As of today, I'm very optimistic that we're actually going to find something and that it's going to be possible to see that the universe really is computational in that sense.
But I don't know because we're betting against the universe, so to speak.
It's not like when I spend a lot of my life building technology and then I know what's in there.
It may have unexpected behavior, it may have bugs, things like that, but fundamentally I know what's in there.
For the universe...
I'm not in that position, so to speak.
So this is a slightly complicated issue because as soon as you have universal computation, you can, in principle, simulate anything with anything.
But it is not a natural thing to do.
And if you're asking, were you to try to find our physical universe by looking at possible programs in the computational universe of all possible programs,
Would the ones that correspond to our universe be small and simple enough that we might find them by searching that computational universe?
We've got to have the right basis, so to speak.
We've got to have the right language, in effect, for describing computation for that to be feasible.
So the thing that I've been interested in for a long time is, what are the most structureless structures that we can create with computation?
So in other words, if you say a cellular automaton has a bunch of cells that are arrayed on a grid, and every cell is updated in synchrony at a particular, you know, when there's a click of a clock, so to speak, and it goes a tick of a clock, and every cell gets updated at the same time.
That's a very specific, very rigid kind of thing.

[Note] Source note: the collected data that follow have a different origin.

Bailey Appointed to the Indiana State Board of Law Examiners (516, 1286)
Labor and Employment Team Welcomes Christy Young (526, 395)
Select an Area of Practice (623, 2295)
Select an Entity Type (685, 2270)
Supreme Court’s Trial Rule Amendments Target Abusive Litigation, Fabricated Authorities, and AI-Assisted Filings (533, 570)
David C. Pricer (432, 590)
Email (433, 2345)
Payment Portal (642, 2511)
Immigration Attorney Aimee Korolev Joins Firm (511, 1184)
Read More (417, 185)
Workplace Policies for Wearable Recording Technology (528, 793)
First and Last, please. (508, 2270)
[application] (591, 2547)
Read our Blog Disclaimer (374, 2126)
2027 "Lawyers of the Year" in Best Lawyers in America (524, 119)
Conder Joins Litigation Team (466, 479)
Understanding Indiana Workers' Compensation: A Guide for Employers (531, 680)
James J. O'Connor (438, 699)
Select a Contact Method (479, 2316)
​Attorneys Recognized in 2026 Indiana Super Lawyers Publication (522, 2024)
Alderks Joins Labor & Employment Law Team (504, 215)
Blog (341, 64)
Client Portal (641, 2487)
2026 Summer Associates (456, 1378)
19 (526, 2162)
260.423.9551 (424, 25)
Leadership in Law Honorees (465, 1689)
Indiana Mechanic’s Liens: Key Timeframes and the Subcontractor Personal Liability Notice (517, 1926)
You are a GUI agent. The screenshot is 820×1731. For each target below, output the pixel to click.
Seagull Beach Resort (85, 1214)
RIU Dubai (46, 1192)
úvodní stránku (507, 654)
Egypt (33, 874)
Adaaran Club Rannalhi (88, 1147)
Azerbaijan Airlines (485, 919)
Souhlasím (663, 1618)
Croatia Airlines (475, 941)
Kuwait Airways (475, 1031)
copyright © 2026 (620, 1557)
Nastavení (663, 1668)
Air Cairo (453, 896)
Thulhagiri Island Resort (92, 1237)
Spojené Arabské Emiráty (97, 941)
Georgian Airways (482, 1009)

But my guess is that when we look at physics and we look at things like space and time, that what's underneath space and time is something as structureless as possible.
That what we see, what emerges for us as physical space, for example, comes from something that is sort of arbitrarily unstructured underneath.
And so I've been for a long time interested in kind of what are the most structureless structures that we can set up.
And actually, what I had thought about for ages is using graphs, networks, where essentially, so let's talk about space, for example.